Get a Glimpse Inside Claire's 'Outlander' Medicine Box
Near the end of Outlander's season premiere, Jamie gives Claire a medicine box. She's clearly touched by the gesture, almost awestruck as she opens the various drawers and examines the medicinal oils and 18th-century surgical instruments (which are admittedly a little scary looking).
Jamie is proud that his wife is a healer-he mentions it frequently-and Claire, a 20th-century woman caught in the 18th century, values having a skill and passion beyond the domestic sphere. His present is a gesture of love and respect. Caitriona Balfe, who plays Claire on the series, even went so far as to call the gift "one of the most touching things Jamie has ever done for Claire."
"Do you like it?" he asks during the first episode. "Jamie, it's wonderful," Claire responds. "Where did you find it?"
Jamie then explains that he saw the box while visiting the goldsmith to have a ruby set, but the reality of how that box ended up on the Outlander set is a bit more complicated.
“The medical box was researched extensively. We found references to a type of eighteenth-century, portable chest-a surgeon’s chest. We had three versions made bespoke for the show by a specialist antique company, Wetton and Grosch," says Stuart Bryce, the set decorator for the show. "It is one hundred percent period accurate."
On the Outlander community website, where show creator a behind-the-scenes look at their process, Bryce explained that there were actually three different boxes made, to be used in various scenes throughout the season.
"The first version is the ‘master,’ all bells and whistles, but it is prohibitively heavy to work with as a movable prop, either for Caitriona, or even for a horse to carry, so we had two lighter versions built too," he said.
"Within the wooden chest are lots of little drawers and compartments for all the tinctures and tools and instruments required, from the microscope to cutting instruments, a little mortar and pestle and notebook of medical notes from its previous owner which the Outlander Art Department created page by page."

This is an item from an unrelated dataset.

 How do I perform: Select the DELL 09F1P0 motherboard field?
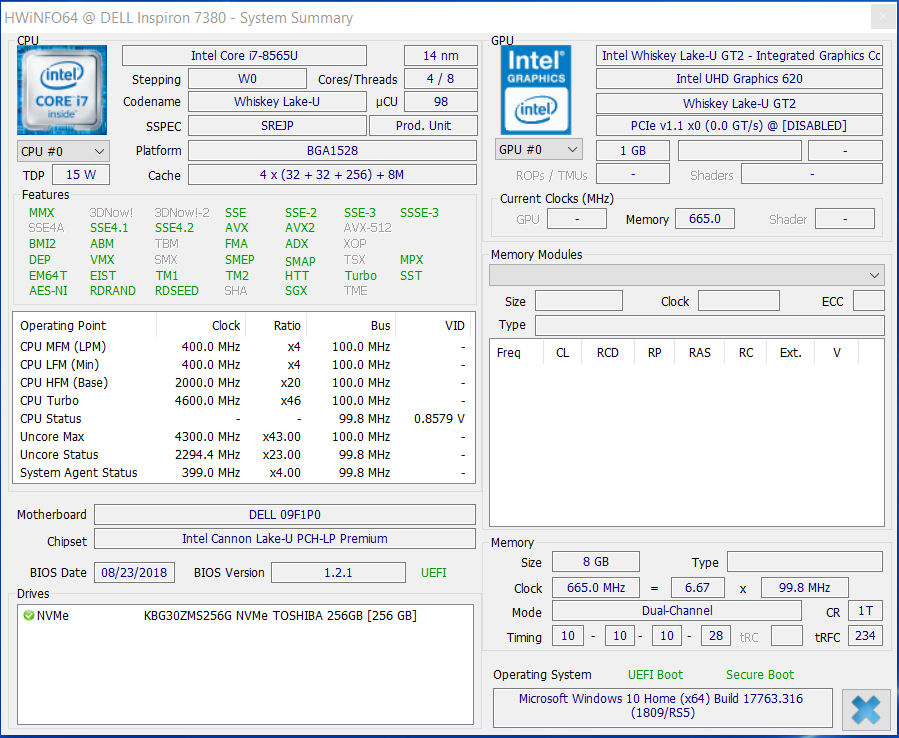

A few items in the box were also custom-made for effect, like the bottles that got smashed as Stephen Bonnet's band of pirates pillage the Fraser's camp.
"For the pirate attack we replicated the little glass bottles with sugar-glass so they could be thrown around safely,” Bryce explained.
But fortunately, much of the kit survives the ransacking, and we see it again in the season's second episode, as Claire tends to Rufus, a slave on Aunt Jocasta's plantation, who has been badly injured.
And given how much effort was put into its creation, we're willing to be the box will continue to have a presence throughout the season.